Recorded information:
○ ○ ○ ○

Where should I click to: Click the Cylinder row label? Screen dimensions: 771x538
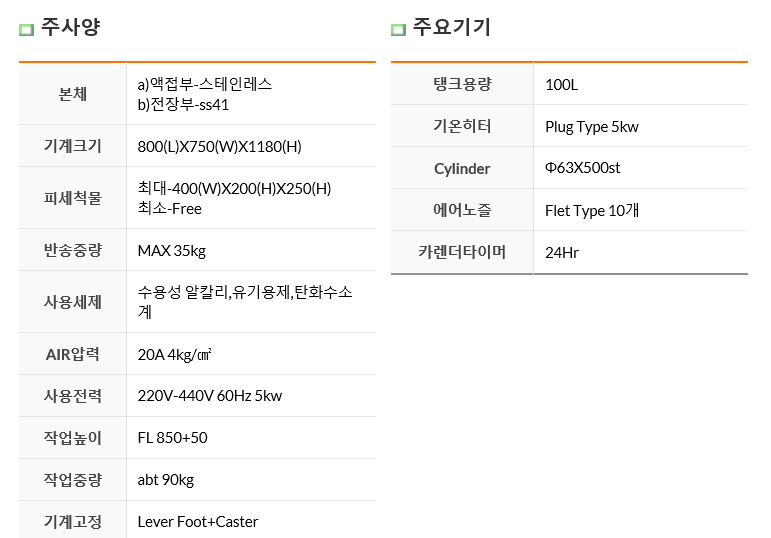(x=462, y=169)
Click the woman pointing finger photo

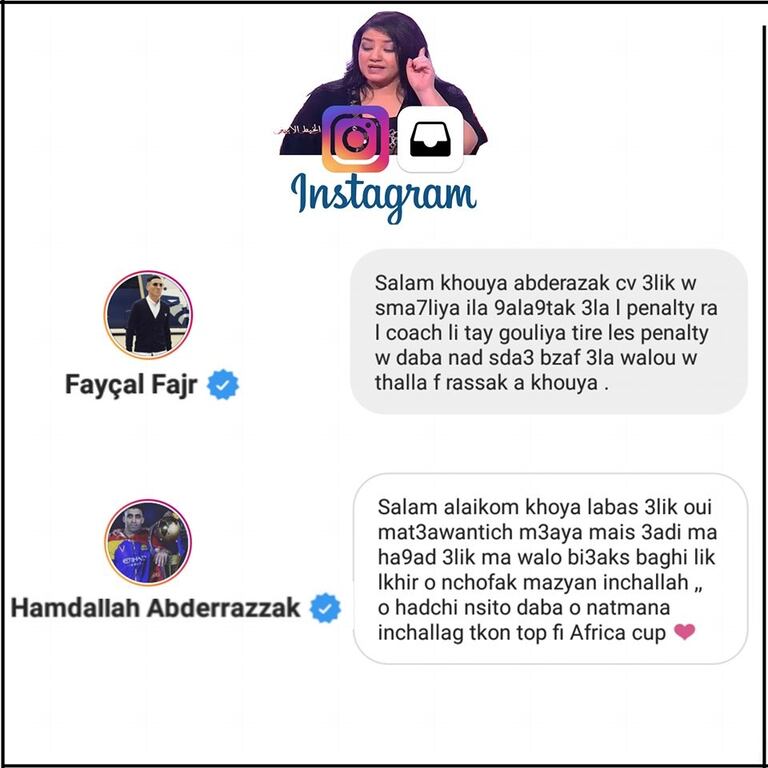[384, 82]
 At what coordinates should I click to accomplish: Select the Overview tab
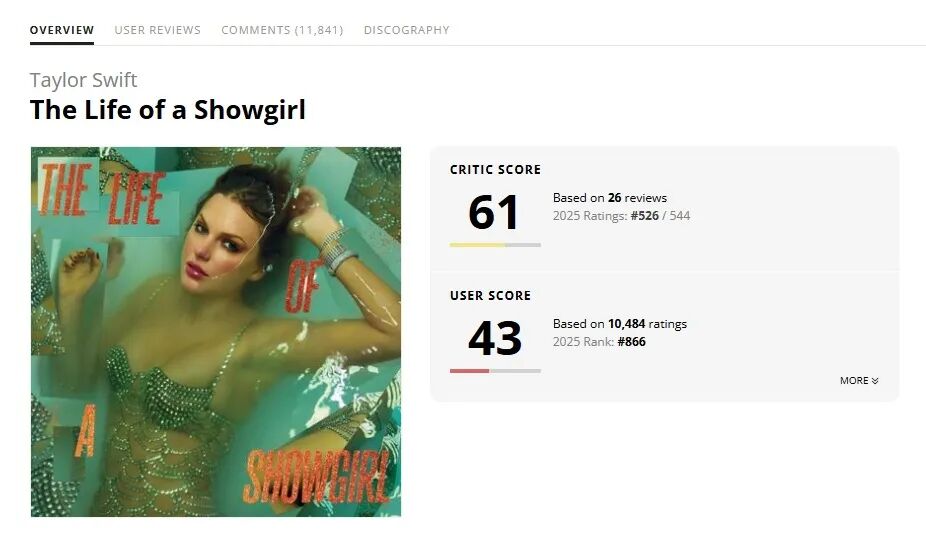tap(62, 30)
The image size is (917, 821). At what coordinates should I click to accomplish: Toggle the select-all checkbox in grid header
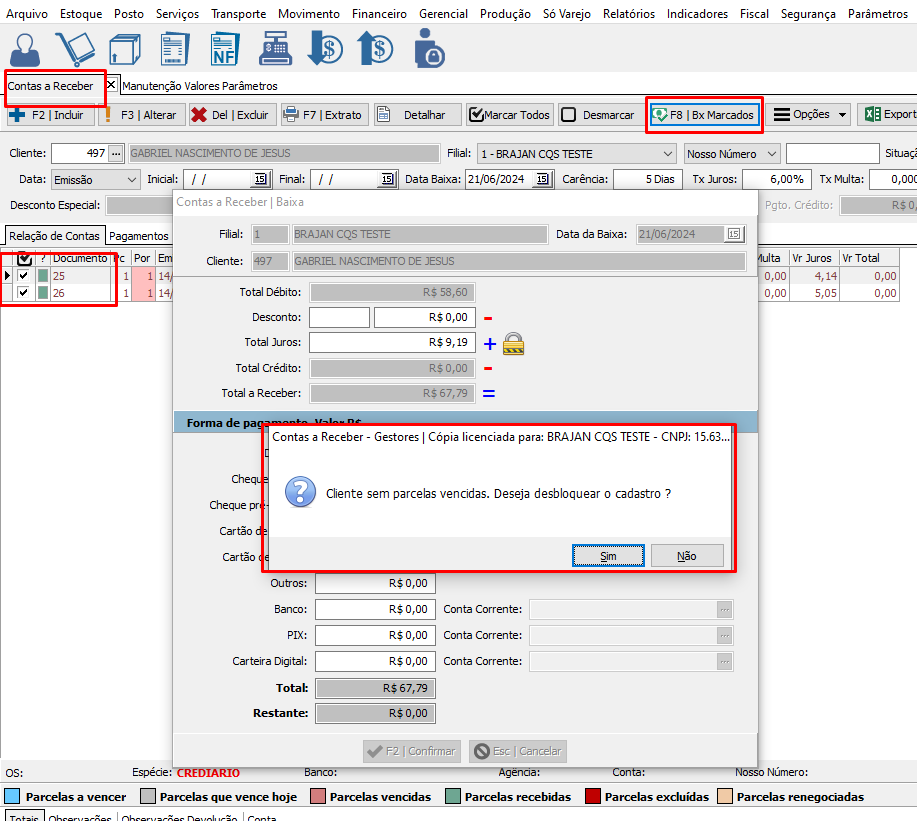[25, 258]
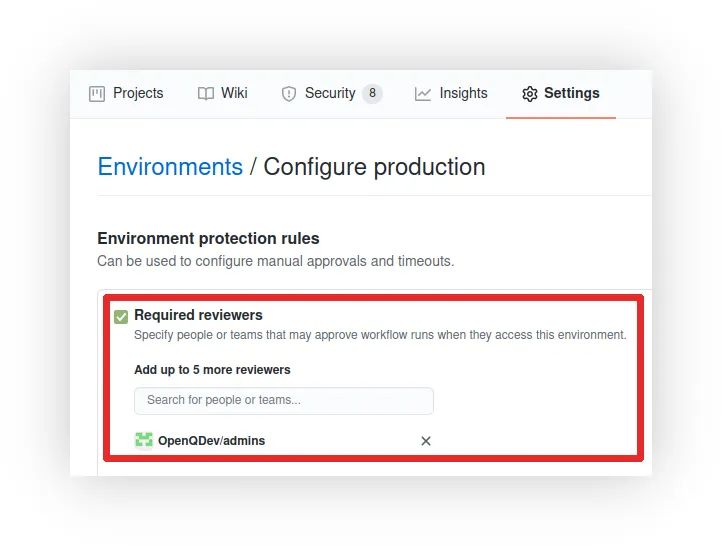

○ ○ ○ ○

Work to be completed: Each entry above should be copied exactly. The pictures should not.

Exercise solution:
Where should I click to: Click the Cylinder row label? Screen dimensions: 771x538
(x=462, y=169)
Click the woman pointing finger photo

[384, 82]
 At what coordinates should I click to accomplish: Select the Overview tab
tap(62, 30)
The image size is (917, 821). At what coordinates should I click to accomplish: Toggle the select-all checkbox in grid header
[25, 258]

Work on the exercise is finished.